Foto-foto yang dirilis oleh pihak Korea Selatan menunjukkan Presiden Moon Jae-in berjabatan tangan dengan Pemimpin Tertinggi Korea Utara di zona demiliterisasi yang memisahkan kedua negara.

Dilansir dari AFP, Istana Kepresidenan Korea Selatan mengatakan dalam pertemuan tersebut Moon Jae-in dan Kim Jong-un berbicara selama dua jam di Desa Panmunjom, tempat yang sama saat kedua pemimpin itu bertemu pada bulan lalu yang menghasilkan kesepakatan denuklirisasi Semenanjung Korea.



"Keduanya bertukar pandangan dan membicarakan cara-cara melaksanakan Deklarasi Panmunjom, dan untuk memastikan pertemuan tingkat tinggi Amerika Serikat-Korea Utara," demikian pernyataan resmi dari Istana Kepresidenan Korea Selatan.

Trump pada Kamis lalu secara sepihak membatalkan pertemuan dengan Kim Jong-un yang sedianya dijadwalkan digelar di Singapura pada 12 Juni mendatang.


Alasan pembatalan itu, seperti dikatakan Trump dalam suratnya adalah sikap permusuhan terbuka yang diperlihatkan Kim Jong-un. Namun, hanya dalam waktu 24 jam setelah pembatalan sepihak itu, Trump berbalik sikap dengan mengatakan pertemuan masih bisa terjadi setelah ada pembicaraan produktif dengan pejabat Korea Utara.


Rencana pertemuan Trump dan Kim Jong-un merupakan perkembangan positif terbaru setelah dalam beberapa bulan sebelumnya kedua negara terlibat perselisihan sengit terkait keamanan di Semenanjung Korea. 

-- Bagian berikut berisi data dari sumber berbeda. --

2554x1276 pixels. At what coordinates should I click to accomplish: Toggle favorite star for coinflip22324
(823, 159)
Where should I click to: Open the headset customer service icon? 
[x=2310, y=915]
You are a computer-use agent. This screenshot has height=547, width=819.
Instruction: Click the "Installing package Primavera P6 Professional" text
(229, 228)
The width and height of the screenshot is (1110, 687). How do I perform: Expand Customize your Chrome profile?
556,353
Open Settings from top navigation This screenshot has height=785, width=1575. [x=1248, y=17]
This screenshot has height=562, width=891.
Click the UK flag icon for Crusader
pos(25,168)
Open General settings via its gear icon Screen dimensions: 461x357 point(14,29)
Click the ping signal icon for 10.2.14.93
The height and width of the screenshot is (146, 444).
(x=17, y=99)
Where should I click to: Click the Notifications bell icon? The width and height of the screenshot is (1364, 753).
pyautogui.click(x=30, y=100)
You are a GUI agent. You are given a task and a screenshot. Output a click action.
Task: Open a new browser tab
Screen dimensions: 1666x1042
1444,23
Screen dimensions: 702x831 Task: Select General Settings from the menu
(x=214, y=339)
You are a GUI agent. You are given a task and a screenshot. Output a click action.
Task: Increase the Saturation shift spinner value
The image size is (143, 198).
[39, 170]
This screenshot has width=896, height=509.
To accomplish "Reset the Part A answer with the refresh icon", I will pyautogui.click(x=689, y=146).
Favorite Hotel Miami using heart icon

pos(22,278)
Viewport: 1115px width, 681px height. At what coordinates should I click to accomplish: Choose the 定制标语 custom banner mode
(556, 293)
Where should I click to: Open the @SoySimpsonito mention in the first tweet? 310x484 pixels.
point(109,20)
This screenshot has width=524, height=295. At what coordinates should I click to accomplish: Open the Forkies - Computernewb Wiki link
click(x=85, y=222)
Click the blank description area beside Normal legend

Akhir tahun lalu, Trump dan Kim bahkan saling mengancam perang setelah Pyongyang melaksanakan uji coba bom nuklir dan misilnya yang diklaim mampu menjangkau wilayah Amerika Serikat.
Ketegangan kedua negara mereda saat Presiden Moon Jae-in dan Kim Jong-un bertemu tak lama usai perhelatan Olimpiade musim dingin di Korea Selatan.